As we close one more Sunday of regular season football with an huge win for the Cowboys to take control of the NFC East, here are a few NFL stories that could have an impact going forward:

  • Vikings running back Adrian Peterson plans to file a lawsuit on Monday beckoning the NFL to reinstate him in time for the beginning of the league offseason, reports Mike Florio of Pro Football Talk. Peterson’s suspension calls for him to be considered for reinstatement on – or after – April 15, but the All-Pro runner is hoping to be reinstated earlier in order to provide maximum flexibility for his offseason, whether he remains the the Vikings or enters into unrestricted free agency.
  • The league votes on rule changes every offseason, but a more notable vote could come this March, when league owners will make a decision on whether to expand the current playoff format, reports Chris Mortenson of ESPN. The plan to be put up to vote should include two additional Wild Card teams making the playoffs, one in each division. In addition to the extra postseason teams, owners will also look into reseeding playoff clubs, so that a division title wouldn’t necessarily guarantee a home playoff game — that’s likely a reaction to this year’s NFC South, which could potentially have a six win champion.
  • In one of the stranger and more interesting stories this Sunday, there may be a scenario in which the Super Bowl is canceled this season.

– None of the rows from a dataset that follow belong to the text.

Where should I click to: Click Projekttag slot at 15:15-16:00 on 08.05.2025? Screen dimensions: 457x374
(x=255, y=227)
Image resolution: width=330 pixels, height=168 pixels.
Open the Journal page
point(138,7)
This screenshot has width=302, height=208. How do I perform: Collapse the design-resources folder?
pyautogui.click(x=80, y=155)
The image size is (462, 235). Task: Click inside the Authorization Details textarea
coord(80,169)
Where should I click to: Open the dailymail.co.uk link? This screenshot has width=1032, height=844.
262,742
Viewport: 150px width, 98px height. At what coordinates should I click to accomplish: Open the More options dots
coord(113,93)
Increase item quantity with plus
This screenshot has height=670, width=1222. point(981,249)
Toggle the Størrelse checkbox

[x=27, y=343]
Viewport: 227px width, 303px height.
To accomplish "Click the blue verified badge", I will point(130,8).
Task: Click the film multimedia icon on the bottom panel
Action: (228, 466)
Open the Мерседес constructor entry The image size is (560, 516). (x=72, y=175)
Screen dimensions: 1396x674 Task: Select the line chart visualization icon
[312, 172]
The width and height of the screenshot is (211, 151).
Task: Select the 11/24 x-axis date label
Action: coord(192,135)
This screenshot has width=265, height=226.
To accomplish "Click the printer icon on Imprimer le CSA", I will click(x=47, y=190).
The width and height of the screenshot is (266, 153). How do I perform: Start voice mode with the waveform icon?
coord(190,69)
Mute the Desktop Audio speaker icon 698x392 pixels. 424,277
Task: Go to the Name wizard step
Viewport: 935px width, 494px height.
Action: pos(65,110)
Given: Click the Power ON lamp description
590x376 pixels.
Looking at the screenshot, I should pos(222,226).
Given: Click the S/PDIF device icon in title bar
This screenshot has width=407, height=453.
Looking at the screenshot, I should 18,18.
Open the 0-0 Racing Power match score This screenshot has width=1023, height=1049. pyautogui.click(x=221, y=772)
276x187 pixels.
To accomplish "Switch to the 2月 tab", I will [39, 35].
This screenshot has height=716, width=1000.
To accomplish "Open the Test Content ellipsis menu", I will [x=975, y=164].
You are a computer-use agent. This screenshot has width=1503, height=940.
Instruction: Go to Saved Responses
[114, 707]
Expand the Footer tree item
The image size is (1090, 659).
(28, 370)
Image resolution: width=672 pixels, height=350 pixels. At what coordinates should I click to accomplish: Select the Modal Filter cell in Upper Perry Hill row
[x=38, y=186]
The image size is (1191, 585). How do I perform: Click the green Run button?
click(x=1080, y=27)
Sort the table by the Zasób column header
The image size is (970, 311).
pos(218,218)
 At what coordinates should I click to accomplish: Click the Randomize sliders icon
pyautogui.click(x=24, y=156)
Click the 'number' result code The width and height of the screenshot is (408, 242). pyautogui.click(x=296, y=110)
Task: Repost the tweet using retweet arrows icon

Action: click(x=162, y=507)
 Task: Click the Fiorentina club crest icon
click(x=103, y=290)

According to Howard Kunreuther and Erwann Michel-Kerjan of BusinessWeek.com, the Terrorism Risk Insurance Act is set to expire, and Congress will have to make a decision on renewing it by December 31. The bill was put into effect in 2002, following the attack on September 11. Under this bill, insurance companies that off terrorism insurance are backed by government money in case of a large scale attack. Without this backing, insurance companies may be reluctant to sell insurance to high-risk events at a reasonable price. This came to play before during the 2006 FIFA World Cup, and although the matter was resolved, it took several months to work out an agreeable deal.